> [Request]:
Copy the following lines verbatim, including every character and space as given.

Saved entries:
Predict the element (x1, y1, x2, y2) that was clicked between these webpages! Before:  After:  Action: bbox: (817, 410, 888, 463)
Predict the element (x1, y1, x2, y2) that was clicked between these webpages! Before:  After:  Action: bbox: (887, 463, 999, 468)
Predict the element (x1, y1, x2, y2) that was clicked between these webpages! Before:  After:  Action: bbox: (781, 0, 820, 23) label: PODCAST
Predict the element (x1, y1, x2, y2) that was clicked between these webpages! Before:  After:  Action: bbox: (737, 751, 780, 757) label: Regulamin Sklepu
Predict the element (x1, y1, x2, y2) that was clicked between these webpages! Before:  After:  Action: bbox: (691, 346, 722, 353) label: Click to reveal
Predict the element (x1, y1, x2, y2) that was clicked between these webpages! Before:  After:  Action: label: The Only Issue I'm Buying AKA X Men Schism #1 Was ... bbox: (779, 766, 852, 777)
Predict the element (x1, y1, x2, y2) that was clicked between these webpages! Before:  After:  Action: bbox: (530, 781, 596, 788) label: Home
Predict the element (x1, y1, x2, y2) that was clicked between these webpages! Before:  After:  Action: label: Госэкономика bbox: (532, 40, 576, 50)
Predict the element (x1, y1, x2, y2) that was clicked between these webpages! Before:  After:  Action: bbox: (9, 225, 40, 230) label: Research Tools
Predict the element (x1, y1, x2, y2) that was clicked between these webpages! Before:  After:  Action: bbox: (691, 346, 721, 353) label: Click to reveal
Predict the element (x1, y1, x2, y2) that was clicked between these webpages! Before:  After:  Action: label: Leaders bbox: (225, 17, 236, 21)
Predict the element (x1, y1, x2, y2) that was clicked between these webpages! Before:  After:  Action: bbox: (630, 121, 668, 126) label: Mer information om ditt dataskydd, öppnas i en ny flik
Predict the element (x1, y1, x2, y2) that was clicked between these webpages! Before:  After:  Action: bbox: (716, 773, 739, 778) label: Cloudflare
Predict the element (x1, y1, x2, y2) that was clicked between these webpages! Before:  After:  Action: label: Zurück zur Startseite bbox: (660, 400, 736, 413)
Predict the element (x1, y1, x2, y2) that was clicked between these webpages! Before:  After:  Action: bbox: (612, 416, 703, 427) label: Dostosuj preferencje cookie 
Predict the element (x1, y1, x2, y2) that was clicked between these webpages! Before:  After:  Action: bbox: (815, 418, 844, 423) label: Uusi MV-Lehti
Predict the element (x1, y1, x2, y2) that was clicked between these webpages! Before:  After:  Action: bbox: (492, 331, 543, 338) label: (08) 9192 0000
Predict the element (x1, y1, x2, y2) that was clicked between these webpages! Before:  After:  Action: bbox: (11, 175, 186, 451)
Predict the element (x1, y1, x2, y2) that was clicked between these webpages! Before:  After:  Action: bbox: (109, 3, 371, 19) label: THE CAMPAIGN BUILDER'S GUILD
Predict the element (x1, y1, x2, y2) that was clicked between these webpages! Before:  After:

> [Response]:
Predict the element (x1, y1, x2, y2) that was clicked between these webpages! Before:  After:  Action: bbox: (817, 410, 888, 463)
Predict the element (x1, y1, x2, y2) that was clicked between these webpages! Before:  After:  Action: bbox: (887, 463, 999, 468)
Predict the element (x1, y1, x2, y2) that was clicked between these webpages! Before:  After:  Action: bbox: (781, 0, 820, 23) label: PODCAST
Predict the element (x1, y1, x2, y2) that was clicked between these webpages! Before:  After:  Action: bbox: (737, 751, 780, 757) label: Regulamin Sklepu
Predict the element (x1, y1, x2, y2) that was clicked between these webpages! Before:  After:  Action: bbox: (691, 346, 722, 353) label: Click to reveal
Predict the element (x1, y1, x2, y2) that was clicked between these webpages! Before:  After:  Action: label: The Only Issue I'm Buying AKA X Men Schism #1 Was ... bbox: (779, 766, 852, 777)
Predict the element (x1, y1, x2, y2) that was clicked between these webpages! Before:  After:  Action: bbox: (530, 781, 596, 788) label: Home
Predict the element (x1, y1, x2, y2) that was clicked between these webpages! Before:  After:  Action: label: Госэкономика bbox: (532, 40, 576, 50)
Predict the element (x1, y1, x2, y2) that was clicked between these webpages! Before:  After:  Action: bbox: (9, 225, 40, 230) label: Research Tools
Predict the element (x1, y1, x2, y2) that was clicked between these webpages! Before:  After:  Action: bbox: (691, 346, 721, 353) label: Click to reveal
Predict the element (x1, y1, x2, y2) that was clicked between these webpages! Before:  After:  Action: label: Leaders bbox: (225, 17, 236, 21)
Predict the element (x1, y1, x2, y2) that was clicked between these webpages! Before:  After:  Action: bbox: (630, 121, 668, 126) label: Mer information om ditt dataskydd, öppnas i en ny flik
Predict the element (x1, y1, x2, y2) that was clicked between these webpages! Before:  After:  Action: bbox: (716, 773, 739, 778) label: Cloudflare
Predict the element (x1, y1, x2, y2) that was clicked between these webpages! Before:  After:  Action: label: Zurück zur Startseite bbox: (660, 400, 736, 413)
Predict the element (x1, y1, x2, y2) that was clicked between these webpages! Before:  After:  Action: bbox: (612, 416, 703, 427) label: Dostosuj preferencje cookie 
Predict the element (x1, y1, x2, y2) that was clicked between these webpages! Before:  After:  Action: bbox: (815, 418, 844, 423) label: Uusi MV-Lehti
Predict the element (x1, y1, x2, y2) that was clicked between these webpages! Before:  After:  Action: bbox: (492, 331, 543, 338) label: (08) 9192 0000
Predict the element (x1, y1, x2, y2) that was clicked between these webpages! Before:  After:  Action: bbox: (11, 175, 186, 451)
Predict the element (x1, y1, x2, y2) that was clicked between these webpages! Before:  After:  Action: bbox: (109, 3, 371, 19) label: THE CAMPAIGN BUILDER'S GUILD
Predict the element (x1, y1, x2, y2) that was clicked between these webpages! Before:  After:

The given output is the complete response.